## [TASK MATERIAL]
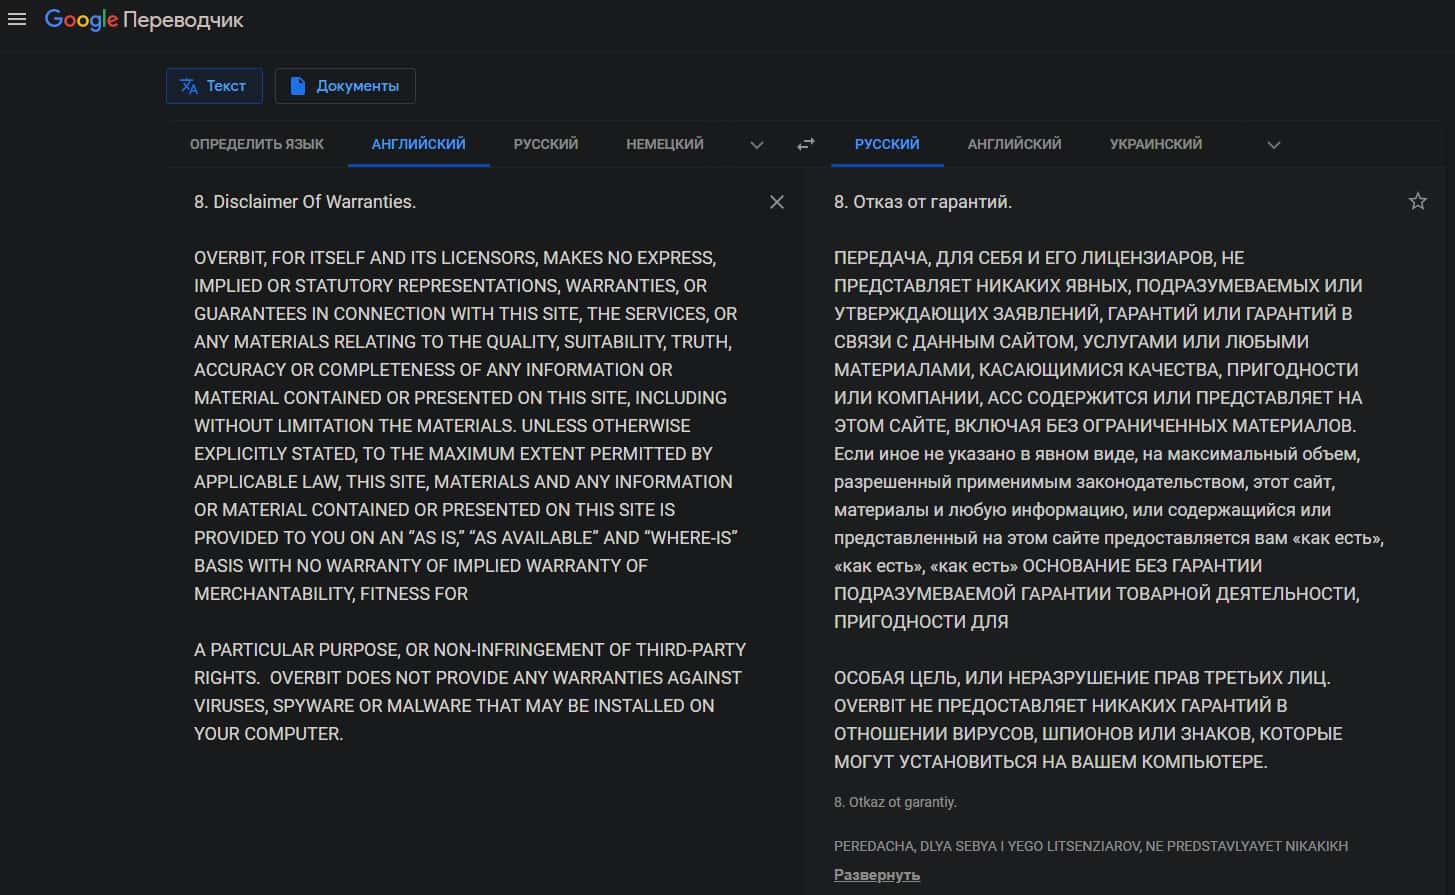Clear the source text with X

point(777,202)
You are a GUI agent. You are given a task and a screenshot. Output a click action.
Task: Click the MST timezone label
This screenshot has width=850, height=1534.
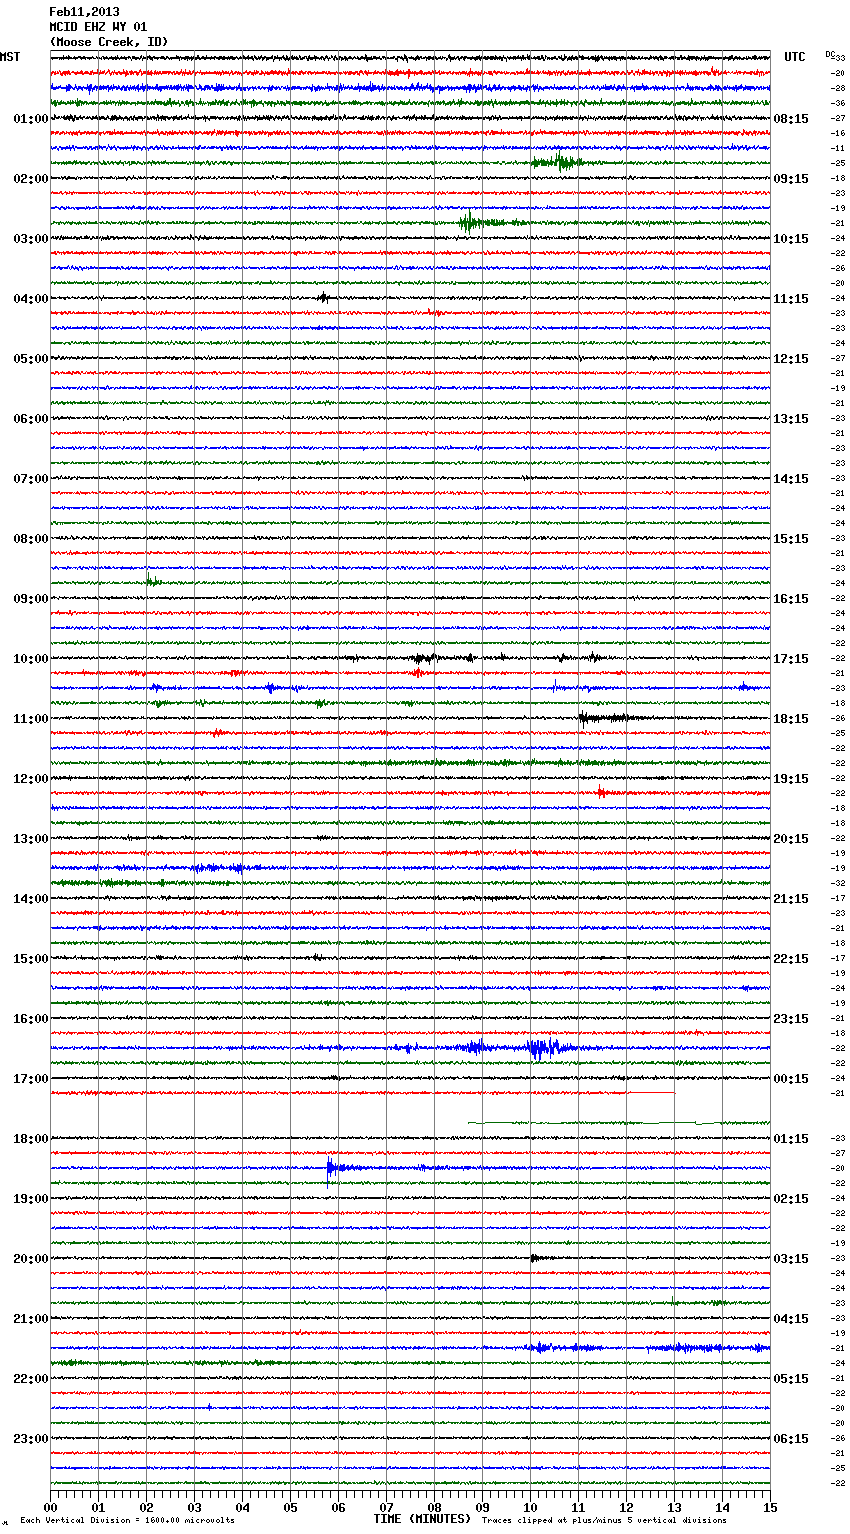tap(10, 57)
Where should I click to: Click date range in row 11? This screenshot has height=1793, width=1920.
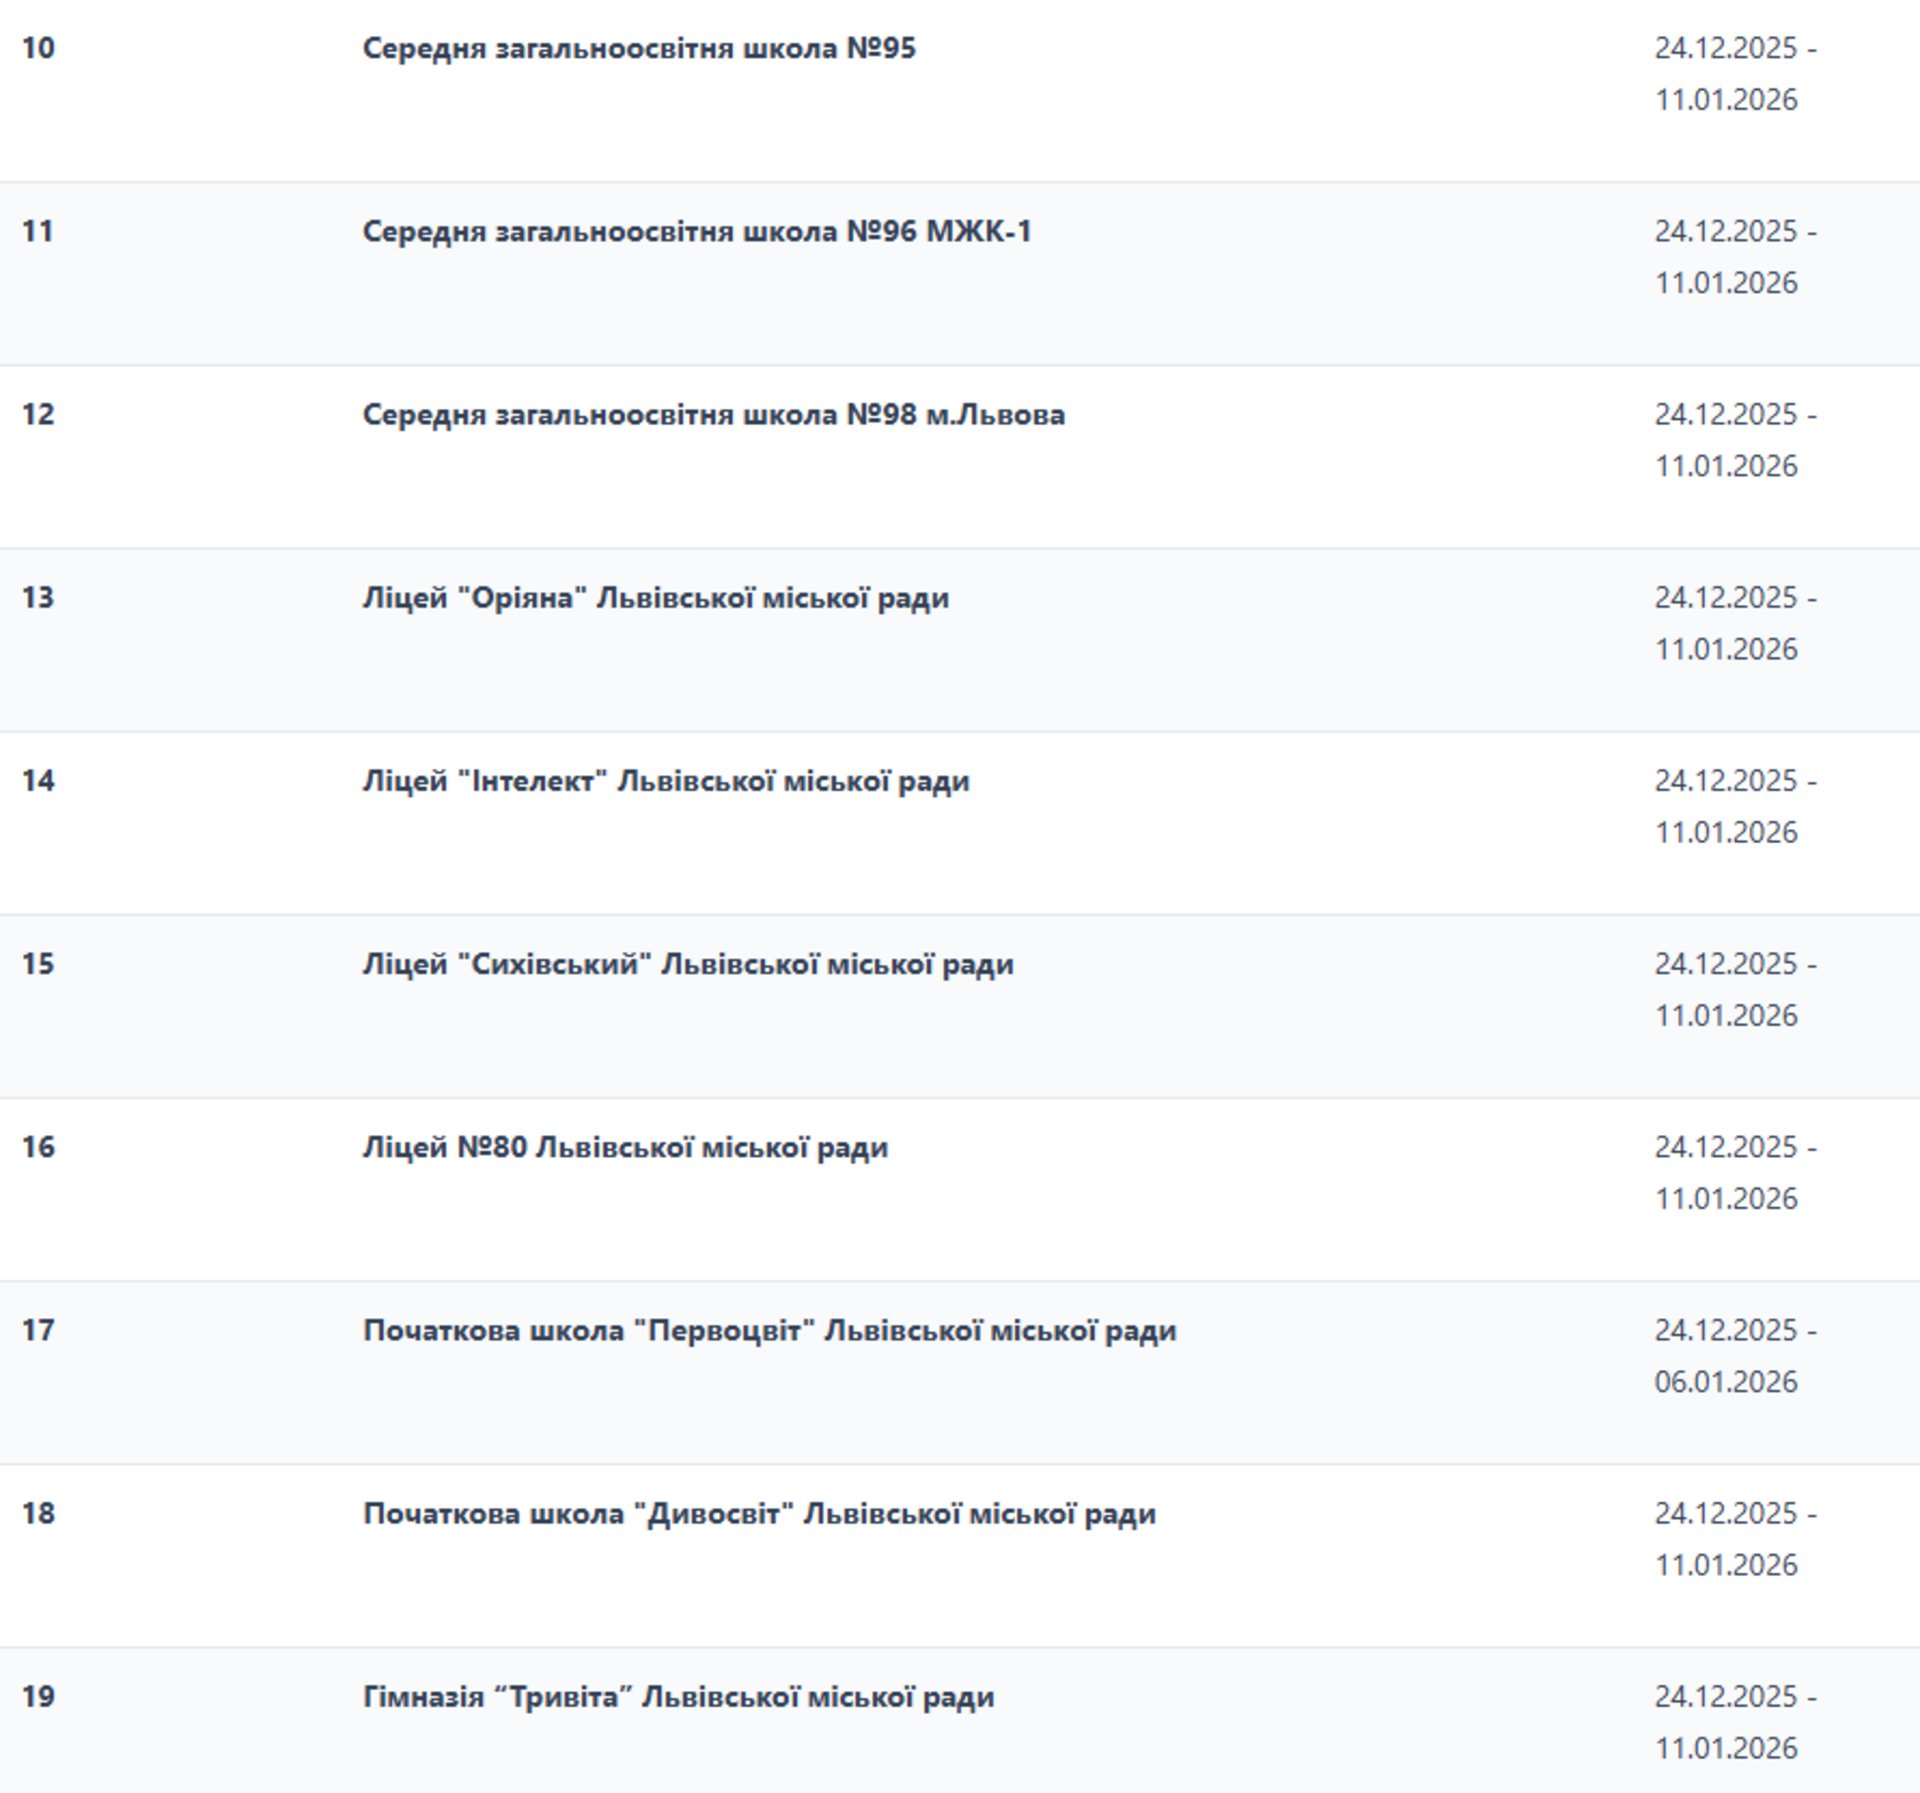click(x=1734, y=256)
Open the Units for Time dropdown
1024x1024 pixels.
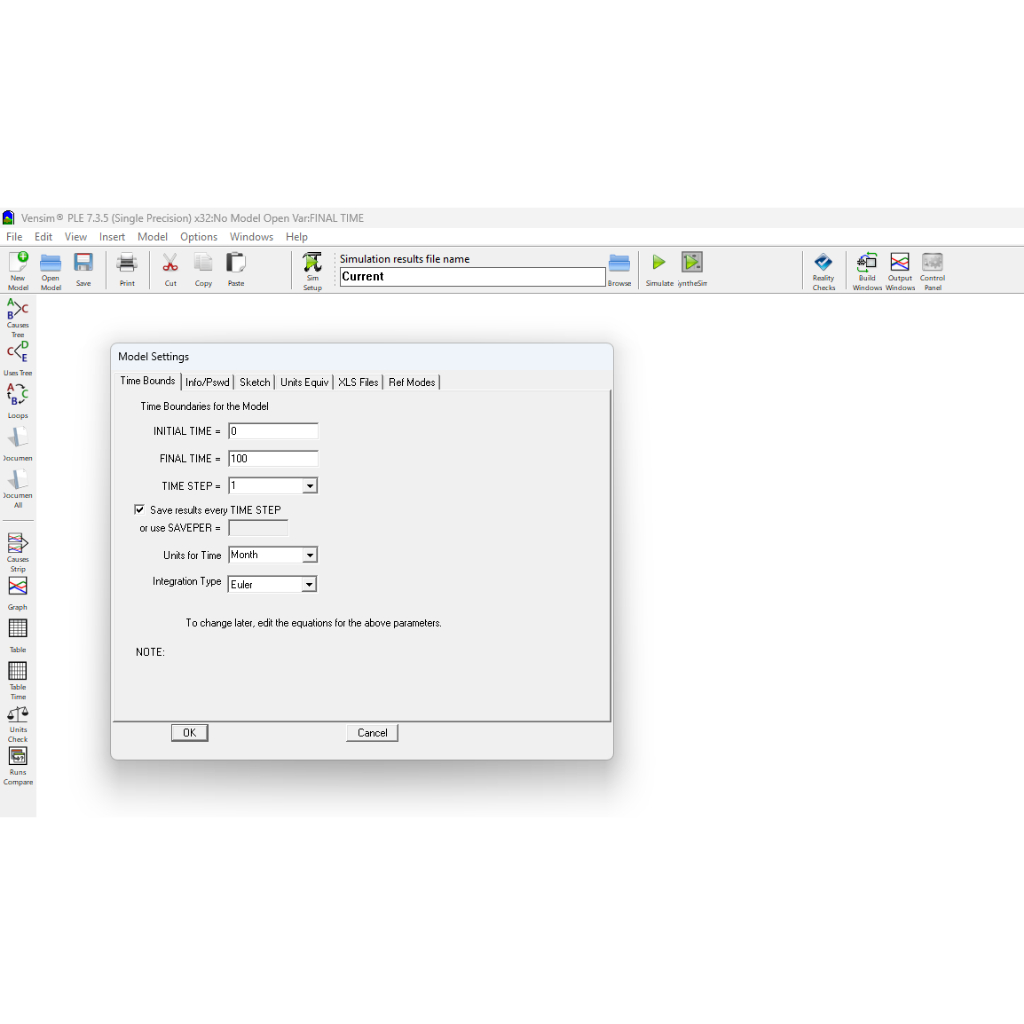coord(309,555)
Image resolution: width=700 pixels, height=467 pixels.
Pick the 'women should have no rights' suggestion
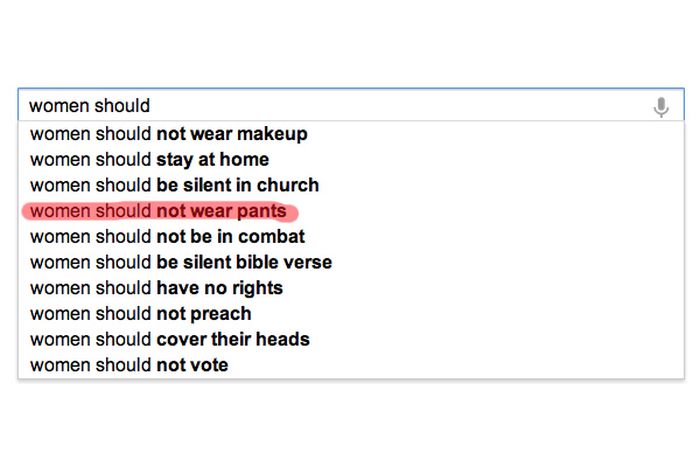[156, 288]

## [WHAT TO PRODUCE]
Leave the pictures out, and reproduce only the lines from the line holding "This screenshot has width=850, height=1534." through the last line of the material, both included.

## [SOLUTION TO THE PROBLEM]
This screenshot has width=850, height=1534.
tap(10, 57)
Where should I click to: Click date range in row 11? This screenshot has height=1793, width=1920.
click(x=1734, y=256)
Open the Units for Time dropdown
1024x1024 pixels.
coord(309,555)
Image resolution: width=700 pixels, height=467 pixels.
Pick the 'women should have no rights' suggestion
[156, 288]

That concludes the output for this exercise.